Drilling Rigs Aren’t Responding to Higher Prices
Despite the spike in oil prices, active drilling rigs in North Dakota remain in the mid-20s — far below what historical patterns would predict at this price level. Orlich pointed to a timing problem as one key reason: most major oil companies had already finalized and publicly released their 2025 drilling budgets in February, just weeks before the Middle East conflict began disrupting supply. Changing those budgets mid-year is not a simple pivot, particularly for publicly traded companies accountable to shareholders. State regulators don’t expect significant budget revisions until 2027 at the earliest.
There’s also the matter of uncertainty. Much of the current price increase reflects a geopolitical risk premium — meaning if the conflict resolves or the situation changes, prices could fall quickly. Drilling a well is a capital-intensive, long-term investment, and companies are reluctant to commit millions of dollars based on a price spike that may not last.
A More Disciplined Industry
North Dakota Department of Mineral Resources Director Nathan Anderson has described a broader shift in how oil companies approach the Bakken: they’ve become more disciplined with capital. Rather than chasing every price increase with a surge in drilling activity, many of the largest operators — now predominantly large, publicly traded companies following consolidation and mergers over the past several years — are focused on using existing production as a cash generator rather than treating the Bakken as a growth play.

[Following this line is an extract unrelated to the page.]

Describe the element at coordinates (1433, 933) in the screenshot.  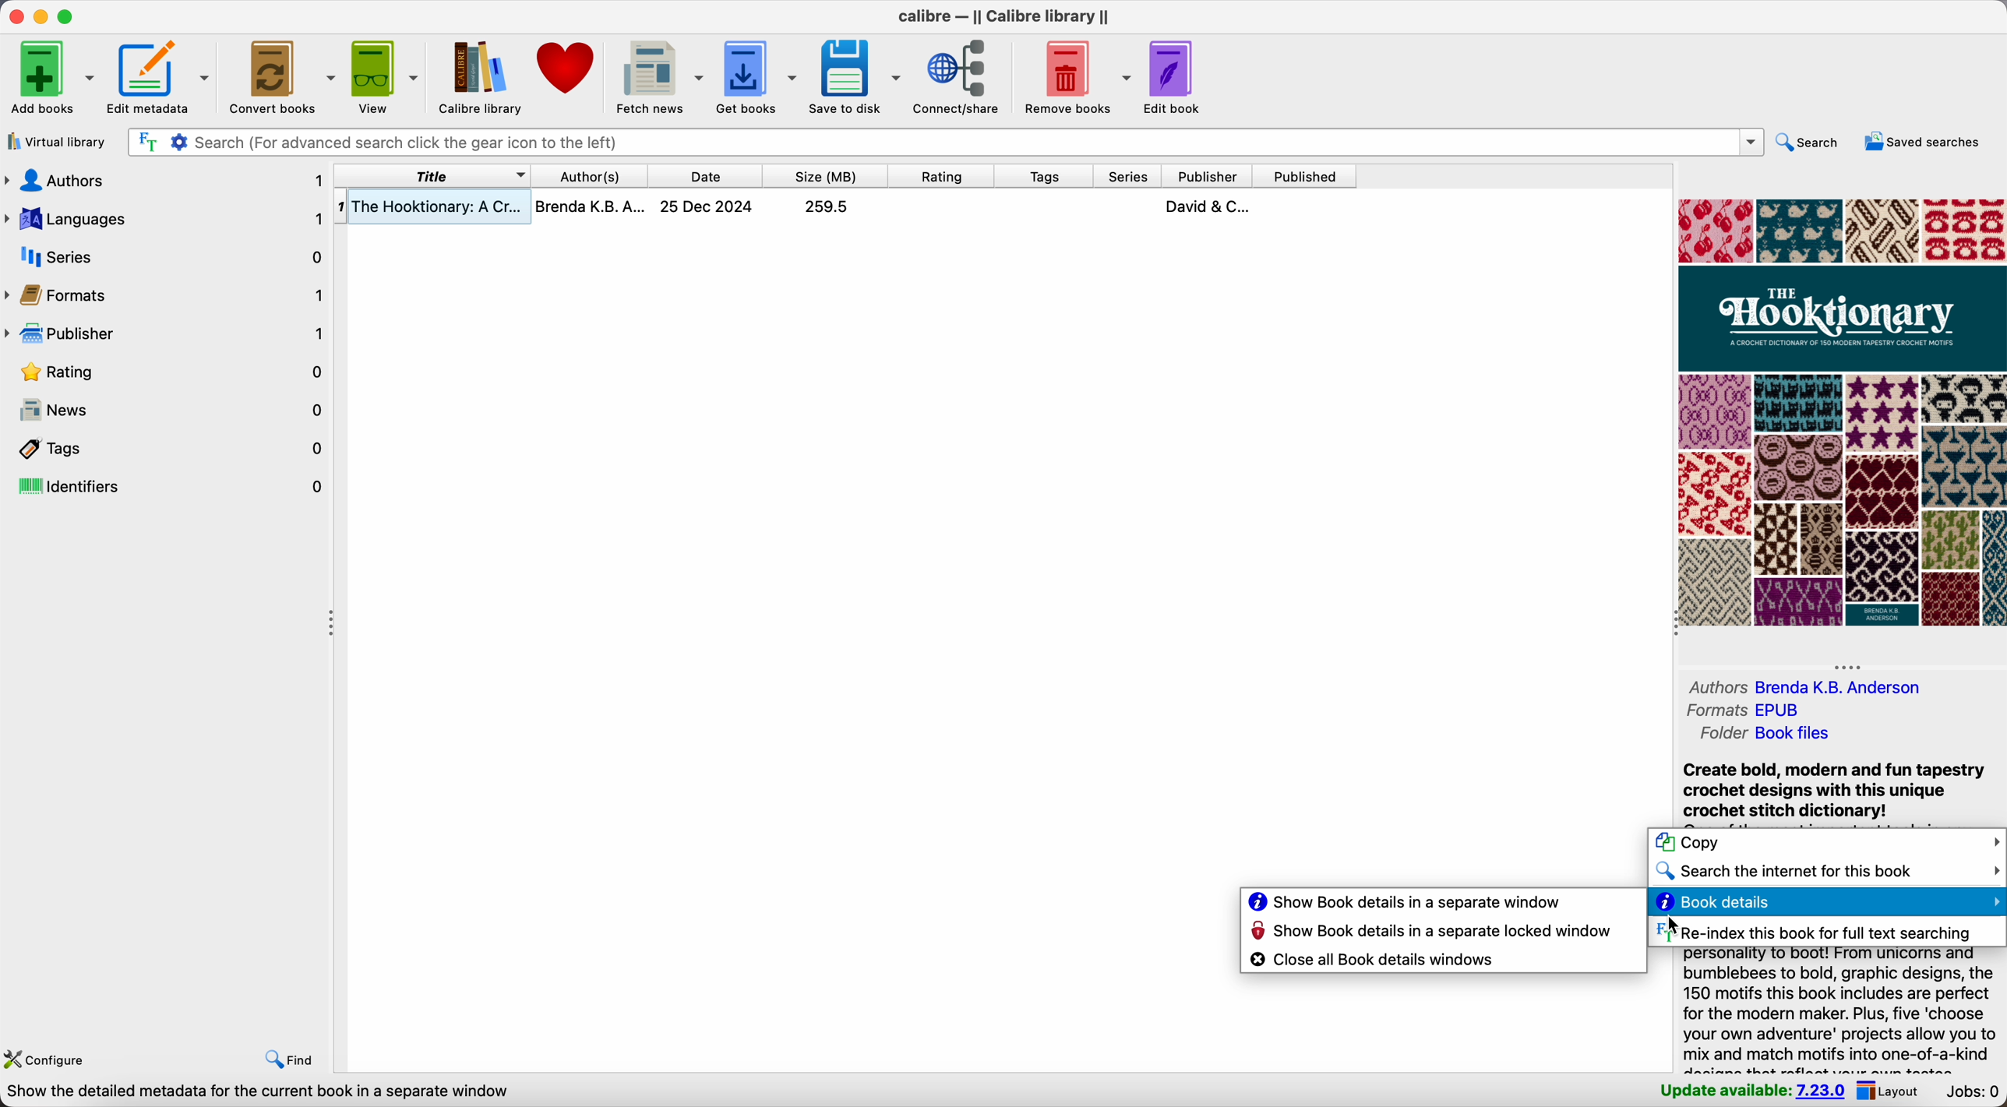
I see `show book details in a separate locked window` at that location.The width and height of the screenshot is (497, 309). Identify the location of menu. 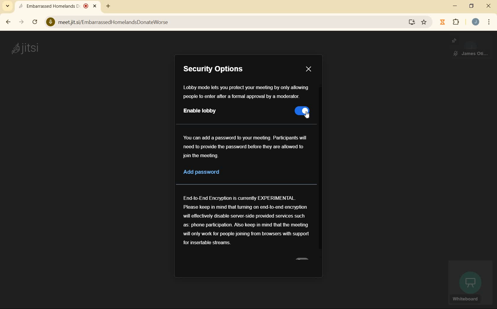
(489, 23).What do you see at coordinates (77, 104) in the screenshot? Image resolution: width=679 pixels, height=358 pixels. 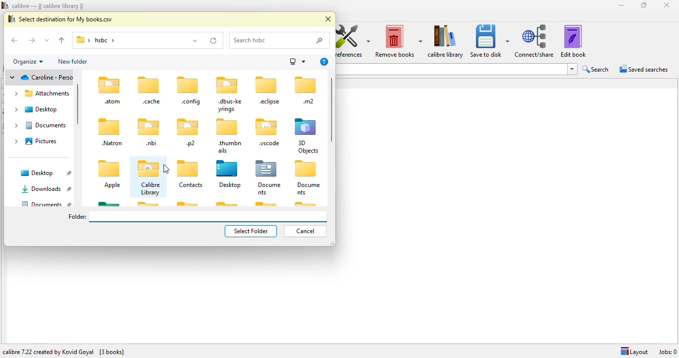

North Dakota has been producing roughly 1.1 million barrels of oil per day for over a year, and that level is expected to hold steady. Orlich suggested this stabilization, while imperfect, represents a departure from the boom-and-bust cycles the state has historically experienced.
Privately owned companies, which have more flexibility than their publicly traded counterparts, may eventually increase drilling if high prices appear durable — but that remains an open question.
Restarting Idle Wells Instead of Drilling New Ones
Rather than drilling new wells, operators are taking a more cost-effective route: reactivating wells that were shut in during the recent period of historically low oil prices. The number of workover rigs — equipment used to restart and maintain inactive wells — rose from 110 to 125, a 13% increase. This allows producers to capitalize on higher prices without the multi-million-dollar expense of drilling from scratch.
What It Means for State Revenue
North Dakota is almost certainly collecting more tax revenue as a result of higher oil prices, even without a drilling surge. However, the full picture won’t be immediately clear — production data is always released on a lag, and April’s briefings were still covering February’s numbers. The first monthly data reflecting the conflict’s impact is expected to be released the following month. State government is anticipating an increase in revenue that it hopes will help meet existing forecast projections.
The Strait of Hormuz Factor
One of the most consequential variables, Orlich noted, is how long the Strait of Hormuz remains closed. The maritime chokepoint is the transit route for nearly 20% of the world’s oil supply, and its prolonged closure would keep global supply constrained and prices elevated. The longer the disruption, the more likely high prices are to persist — and the more likely companies are to eventually respond with increased investment.
Why U.S. Oil Prices Rise Even When We’re a Net Exporter
Orlich also addressed a common point of confusion: why do American consumers feel the pinch at the gas pump when the U.S. produces so much of its own oil? The answer is that oil is a global commodity — it flows to wherever it can fetch the highest price.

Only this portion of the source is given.